Personal information
- Full name: Stephen Jagielka
- Date of birth: 10 March 1978
- Place of birth: Sale, England
- Date of death: 17 March 2021 (aged 43)
- Place of death: Rodington, Shropshire, England
- Height: 5 ft 8 in (1.73 m)
- Position(s): Midfielder

Youth career
- 1993–1995: Stoke City

Senior career*
- Years: Team / Apps / (Gls)
- 1996–1997: Stoke City / 0 / (0)
- 1997–2003: Shrewsbury Town / 176 / (18)
- 2003–2004: Sheffield United / 0 / (0)
- 2004–2006: Accrington Stanley / 68 / (9)
- 2006–2007: Droylsden
- 2007–2009: AFC Telford United
- 2009–2012: Hednesford Town
- 2012: Ellesmere Rangers
- Market Drayton Town
- Total:  / 244 / (27)

= Steve Jagielka =

English footballer (1978–2021)

Stephen Jagielka (10 March 1978 – 17 March 2021) was an English professional footballer who played as a midfielder.

==Career==
Having begun his career without success at Stoke City, Jagielka broke through at Shrewsbury Town, where he spent six seasons before falling out of favour under Jimmy Quinn as they were relegated to the Conference in 2003. He then moved to Sheffield United for a season, where despite the presence of his younger brother Phil and a good relationship with manager Neil Warnock, he did not play a first-team match. Jagielka then spent two seasons at Accrington Stanley, contributing to their promotion to the Football League as Conference champions in 2006.

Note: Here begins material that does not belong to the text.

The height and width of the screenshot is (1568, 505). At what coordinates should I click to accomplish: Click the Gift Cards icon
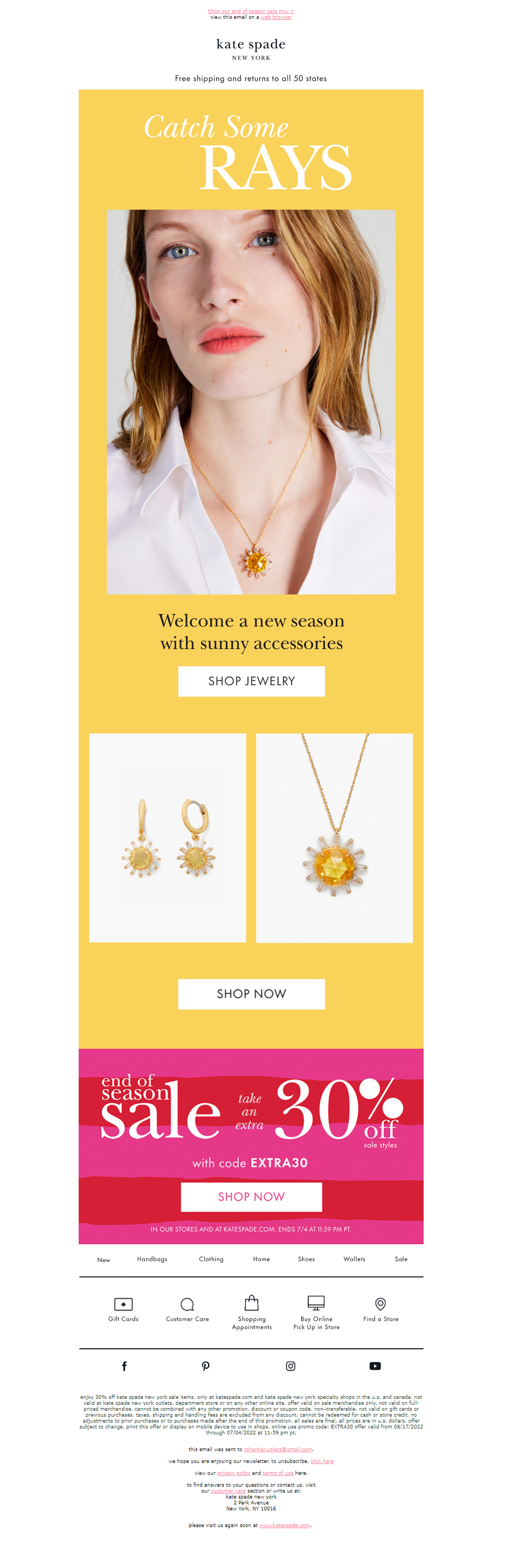[123, 1304]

Jagielka subsequently spent a season at Droylsden, helping them win promotion to the Conference National, but decided to leave due to difficulties navigating from Shrewsbury where he had a plumbing business. To remain in Shropshire he signed a one-year deal with AFC Telford United of the Conference North after initiating a phonecall with their manager. It was followed by playing for Hednesford Town and Shropshire teams Ellesmere Rangers and Market Drayton.

==Personal life==
Of Polish and Scottish descent, he was the elder brother of Premier League footballer Phil Jagielka. After retiring from football, he worked for Caterpillar Inc. and for his own plumbing business. He was formerly married to Jo Fallows, with whom he had three children.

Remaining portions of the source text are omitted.